How does a nation thank those in the military for their sacrifices to our country?
James Freeman in the WSJ reported recently on Marine Corps veteran James Kilcer, who thwarted an alleged robbery attempt in Arizona even though he was armed only with two bottles of Gatorade, two cans of Monster energy drinks and a snack.
Coffee or Die
In other beverage-related veterans news, Black Rifle Coffee publishes one of the more interesting house organs in American business, a magazine called Coffee or Die. The title will naturally inspire some potential readers to ask whether they might consider other options.
A Marine Raider was awarded the Navy Cross Aug. 26 for single-handedly assaulting a series of ISIS-held cave complexes in Iraq, in an attempt to rescue three injured teammates. Commandant of the Marine Corps Gen. David Berger presented the award to Marine Staff Sgt. Nicholas Jones aboard Camp Lejeune, North Carolina.
Jones was shot in the right leg while trying to reach two fellow Marine Raiders and a French (Special Forces) soldier, all of whom were shot while clearing a cave system in the mountains of northern Iraq on March 8, 2020. The French soldier survived; the two Marines were later found dead. Over a seven-hour firefight, Jones assaulted a hardened Islamic State group fighting position three times and called in airstrikes as he tried to rescue the fallen Marines.
Selfless Actions and Decisive Leadership
“It was his quick thinking, his selfless actions, and his decisive leadership, not only that saved the [life] of another team member but kept the rest of the team alive,” said Berger. The Navy Cross is the highest decoration bestowed by the Department of the Navy and the second-highest valor award in the military to the Medal of Honor.

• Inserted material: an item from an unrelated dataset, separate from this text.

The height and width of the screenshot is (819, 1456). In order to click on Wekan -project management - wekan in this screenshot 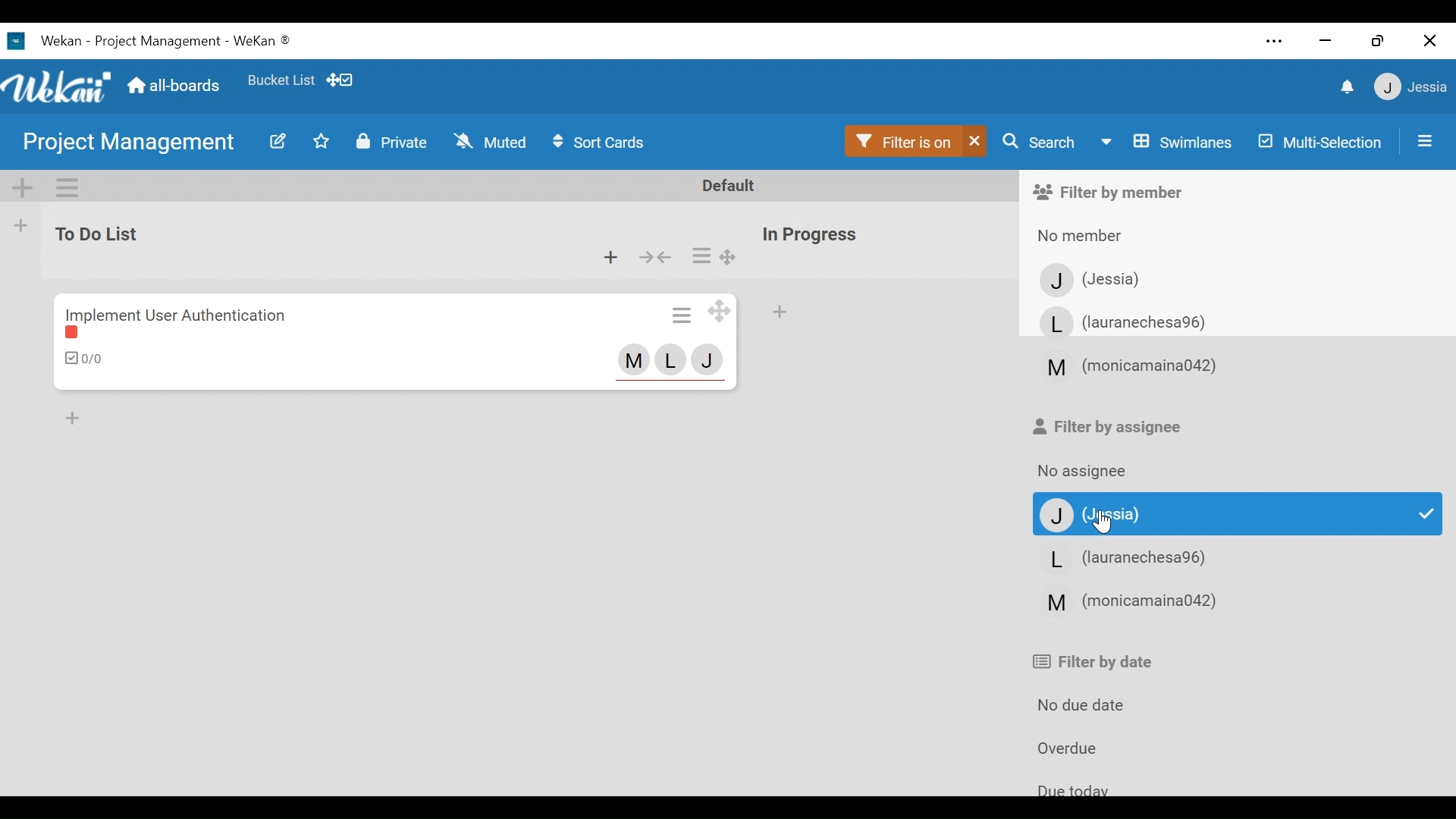, I will do `click(182, 41)`.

The Marine Forces Special Operations Command details some of Nick Jones’ selfless actions on an awful day in northern Iraq:
Under sustained, accurate enemy fire at close range, he maneuvered to a coalition casualty, suppressing the enemy 20 meters away with his rifle and grenades while helping to move the casualty to a covered position and subsequent medical evacuation. Turning his attention to two fallen teammates in a steep ravine, Jones again exposed himself to the enemy caves, firing his rifle and throwing grenades to drive the enemy back. With rounds impacting all around him, Jones continued to engage the enemy at close range until he was driven back by a heavy volume of accurate enemy fire… Refusing medical treatment and pain medication, he continued to fight until he was medically evacuated.

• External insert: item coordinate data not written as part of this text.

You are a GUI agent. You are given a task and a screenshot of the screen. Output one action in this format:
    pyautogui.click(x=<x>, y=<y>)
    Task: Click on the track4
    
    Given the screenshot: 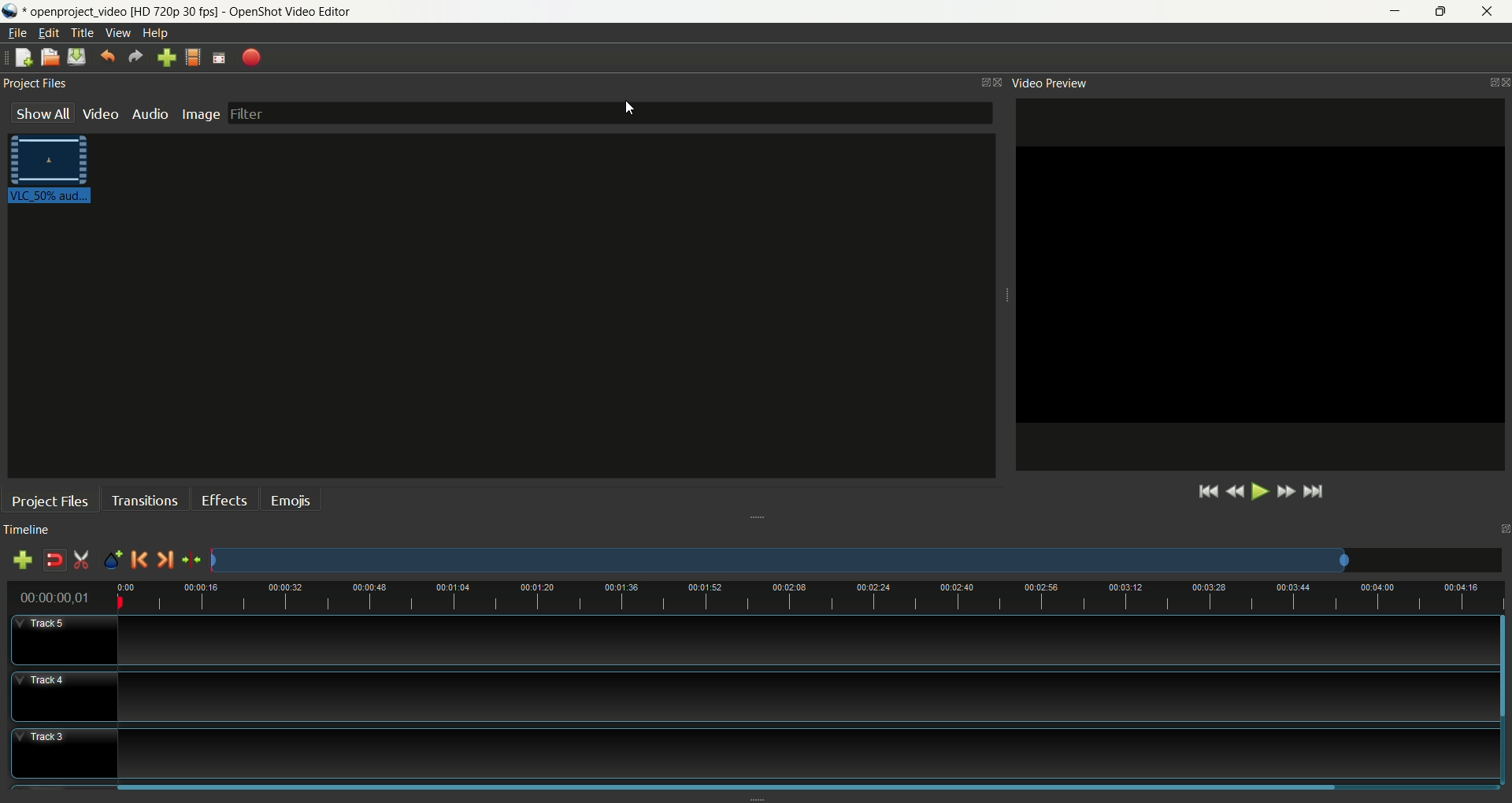 What is the action you would take?
    pyautogui.click(x=65, y=698)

Nick Jones, reports Mr. Freeman, has undergone numerous surgeries to address the leg injuries and the resulting pain.
As the Coffee or Die story notes, Jones’ wounds were not just physical:
“This medal, to me, reminds me of the day that I failed, the day that I lost two of my teammates, and it’s just a day that my life changed forever. But to everyone else, I’m looked at as a hero,” Jones said.
Nick Jones received the Navy Cross on the same day a suicide bomber killed 13 U.S. service members and over 100 Afghans at the Kabul airport.